• _Provided entries_
________________

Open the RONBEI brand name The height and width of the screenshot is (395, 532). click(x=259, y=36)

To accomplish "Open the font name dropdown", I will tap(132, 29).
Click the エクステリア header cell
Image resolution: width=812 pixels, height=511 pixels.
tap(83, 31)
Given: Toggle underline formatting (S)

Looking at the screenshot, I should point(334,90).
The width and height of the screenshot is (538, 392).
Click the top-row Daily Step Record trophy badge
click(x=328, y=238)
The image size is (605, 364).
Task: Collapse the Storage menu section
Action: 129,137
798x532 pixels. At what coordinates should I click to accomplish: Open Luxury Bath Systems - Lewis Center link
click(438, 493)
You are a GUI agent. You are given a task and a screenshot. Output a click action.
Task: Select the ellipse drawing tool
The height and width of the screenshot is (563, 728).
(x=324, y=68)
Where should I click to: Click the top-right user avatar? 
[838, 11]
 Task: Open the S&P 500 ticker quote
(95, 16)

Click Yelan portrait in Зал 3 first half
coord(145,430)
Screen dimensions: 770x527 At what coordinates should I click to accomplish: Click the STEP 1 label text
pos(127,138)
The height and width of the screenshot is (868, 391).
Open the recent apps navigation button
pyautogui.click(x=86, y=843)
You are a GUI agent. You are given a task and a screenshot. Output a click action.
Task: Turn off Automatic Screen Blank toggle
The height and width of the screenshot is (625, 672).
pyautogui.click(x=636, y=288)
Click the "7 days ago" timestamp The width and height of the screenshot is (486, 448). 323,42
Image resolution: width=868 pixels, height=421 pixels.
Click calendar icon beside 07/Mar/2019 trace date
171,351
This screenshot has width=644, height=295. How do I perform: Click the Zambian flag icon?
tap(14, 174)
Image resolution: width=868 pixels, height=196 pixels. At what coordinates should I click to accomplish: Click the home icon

________________

• _What is needed_
When you transcribe the listing, make each line match the original exactly.

• _Written solution_
Open the RONBEI brand name The height and width of the screenshot is (395, 532). click(x=259, y=36)

To accomplish "Open the font name dropdown", I will tap(132, 29).
Click the エクステリア header cell
Image resolution: width=812 pixels, height=511 pixels.
tap(83, 31)
Given: Toggle underline formatting (S)

Looking at the screenshot, I should point(334,90).
The width and height of the screenshot is (538, 392).
Click the top-row Daily Step Record trophy badge
click(x=328, y=238)
The image size is (605, 364).
Task: Collapse the Storage menu section
Action: 129,137
798x532 pixels. At what coordinates should I click to accomplish: Open Luxury Bath Systems - Lewis Center link
click(438, 493)
You are a GUI agent. You are given a task and a screenshot. Output a click action.
Task: Select the ellipse drawing tool
The height and width of the screenshot is (563, 728).
(x=324, y=68)
Where should I click to: Click the top-right user avatar? 
[838, 11]
 Task: Open the S&P 500 ticker quote
(95, 16)

Click Yelan portrait in Зал 3 first half
coord(145,430)
Screen dimensions: 770x527 At what coordinates should I click to accomplish: Click the STEP 1 label text
pos(127,138)
The height and width of the screenshot is (868, 391).
Open the recent apps navigation button
pyautogui.click(x=86, y=843)
You are a GUI agent. You are given a task and a screenshot. Output a click action.
Task: Turn off Automatic Screen Blank toggle
The height and width of the screenshot is (625, 672).
pyautogui.click(x=636, y=288)
Click the "7 days ago" timestamp The width and height of the screenshot is (486, 448). 323,42
Image resolution: width=868 pixels, height=421 pixels.
Click calendar icon beside 07/Mar/2019 trace date
171,351
This screenshot has width=644, height=295. How do I perform: Click the Zambian flag icon?
tap(14, 174)
Image resolution: width=868 pixels, height=196 pixels. At what coordinates should I click to accomplish: Click the home icon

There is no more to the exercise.